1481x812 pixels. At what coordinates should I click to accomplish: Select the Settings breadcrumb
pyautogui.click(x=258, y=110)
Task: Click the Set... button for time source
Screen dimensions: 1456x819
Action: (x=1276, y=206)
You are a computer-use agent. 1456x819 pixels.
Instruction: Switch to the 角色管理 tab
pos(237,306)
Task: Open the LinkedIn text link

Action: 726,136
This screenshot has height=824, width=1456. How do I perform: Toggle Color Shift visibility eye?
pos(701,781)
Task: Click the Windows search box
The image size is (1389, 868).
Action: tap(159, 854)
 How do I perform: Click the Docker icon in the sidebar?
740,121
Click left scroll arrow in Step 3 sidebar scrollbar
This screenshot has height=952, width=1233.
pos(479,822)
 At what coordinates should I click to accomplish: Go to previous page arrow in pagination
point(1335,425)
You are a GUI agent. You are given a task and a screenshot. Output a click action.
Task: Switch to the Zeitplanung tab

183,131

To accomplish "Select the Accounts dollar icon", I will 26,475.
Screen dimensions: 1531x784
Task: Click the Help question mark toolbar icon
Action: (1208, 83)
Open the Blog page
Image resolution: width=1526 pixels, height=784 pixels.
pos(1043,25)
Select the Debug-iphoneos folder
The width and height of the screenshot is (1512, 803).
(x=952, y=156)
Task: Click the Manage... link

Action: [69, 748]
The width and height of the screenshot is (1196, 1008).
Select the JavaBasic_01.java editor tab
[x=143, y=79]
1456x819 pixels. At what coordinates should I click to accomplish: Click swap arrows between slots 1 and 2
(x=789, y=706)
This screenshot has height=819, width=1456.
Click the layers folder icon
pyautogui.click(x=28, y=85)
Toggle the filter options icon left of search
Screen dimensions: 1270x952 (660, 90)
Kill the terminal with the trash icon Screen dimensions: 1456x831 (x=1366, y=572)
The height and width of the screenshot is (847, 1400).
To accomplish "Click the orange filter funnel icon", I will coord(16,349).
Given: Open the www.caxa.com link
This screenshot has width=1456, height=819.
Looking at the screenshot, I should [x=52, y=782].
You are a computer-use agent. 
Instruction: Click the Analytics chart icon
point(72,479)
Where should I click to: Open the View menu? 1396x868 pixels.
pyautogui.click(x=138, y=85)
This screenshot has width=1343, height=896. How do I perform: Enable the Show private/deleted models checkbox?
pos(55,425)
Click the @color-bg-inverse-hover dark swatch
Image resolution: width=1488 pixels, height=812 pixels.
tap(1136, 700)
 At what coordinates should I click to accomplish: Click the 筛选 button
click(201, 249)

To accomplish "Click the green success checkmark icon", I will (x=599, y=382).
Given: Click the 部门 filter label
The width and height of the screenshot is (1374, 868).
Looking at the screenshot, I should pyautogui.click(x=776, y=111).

------------------------------------------------------------

## EXERCISE INSTRUCTIONS:
Would you return each entry exactly as it reads?

## TASK RESULT:
1481x812 pixels. At what coordinates should I click to accomplish: Select the Settings breadcrumb
pyautogui.click(x=258, y=110)
Task: Click the Set... button for time source
Screen dimensions: 1456x819
Action: (x=1276, y=206)
You are a computer-use agent. 1456x819 pixels.
Instruction: Switch to the 角色管理 tab
pos(237,306)
Task: Open the LinkedIn text link

Action: 726,136
This screenshot has height=824, width=1456. How do I perform: Toggle Color Shift visibility eye?
pos(701,781)
Task: Click the Windows search box
The image size is (1389, 868).
Action: tap(159, 854)
 How do I perform: Click the Docker icon in the sidebar?
740,121
Click left scroll arrow in Step 3 sidebar scrollbar
This screenshot has height=952, width=1233.
pos(479,822)
 At what coordinates should I click to accomplish: Go to previous page arrow in pagination
point(1335,425)
You are a GUI agent. You are given a task and a screenshot. Output a click action.
Task: Switch to the Zeitplanung tab

183,131

To accomplish "Select the Accounts dollar icon", I will 26,475.
Screen dimensions: 1531x784
Task: Click the Help question mark toolbar icon
Action: (1208, 83)
Open the Blog page
Image resolution: width=1526 pixels, height=784 pixels.
pos(1043,25)
Select the Debug-iphoneos folder
The width and height of the screenshot is (1512, 803).
(x=952, y=156)
Task: Click the Manage... link

Action: [69, 748]
The width and height of the screenshot is (1196, 1008).
Select the JavaBasic_01.java editor tab
[x=143, y=79]
1456x819 pixels. At what coordinates should I click to accomplish: Click swap arrows between slots 1 and 2
(x=789, y=706)
This screenshot has height=819, width=1456.
Click the layers folder icon
pyautogui.click(x=28, y=85)
Toggle the filter options icon left of search
Screen dimensions: 1270x952 (660, 90)
Kill the terminal with the trash icon Screen dimensions: 1456x831 (x=1366, y=572)
The height and width of the screenshot is (847, 1400).
To accomplish "Click the orange filter funnel icon", I will coord(16,349).
Given: Open the www.caxa.com link
This screenshot has width=1456, height=819.
Looking at the screenshot, I should [x=52, y=782].
You are a computer-use agent. 
Instruction: Click the Analytics chart icon
point(72,479)
Where should I click to: Open the View menu? 1396x868 pixels.
pyautogui.click(x=138, y=85)
This screenshot has width=1343, height=896. How do I perform: Enable the Show private/deleted models checkbox?
pos(55,425)
Click the @color-bg-inverse-hover dark swatch
Image resolution: width=1488 pixels, height=812 pixels.
tap(1136, 700)
 At what coordinates should I click to accomplish: Click the 筛选 button
click(201, 249)

To accomplish "Click the green success checkmark icon", I will (x=599, y=382).
Given: Click the 部门 filter label
The width and height of the screenshot is (1374, 868).
Looking at the screenshot, I should pyautogui.click(x=776, y=111).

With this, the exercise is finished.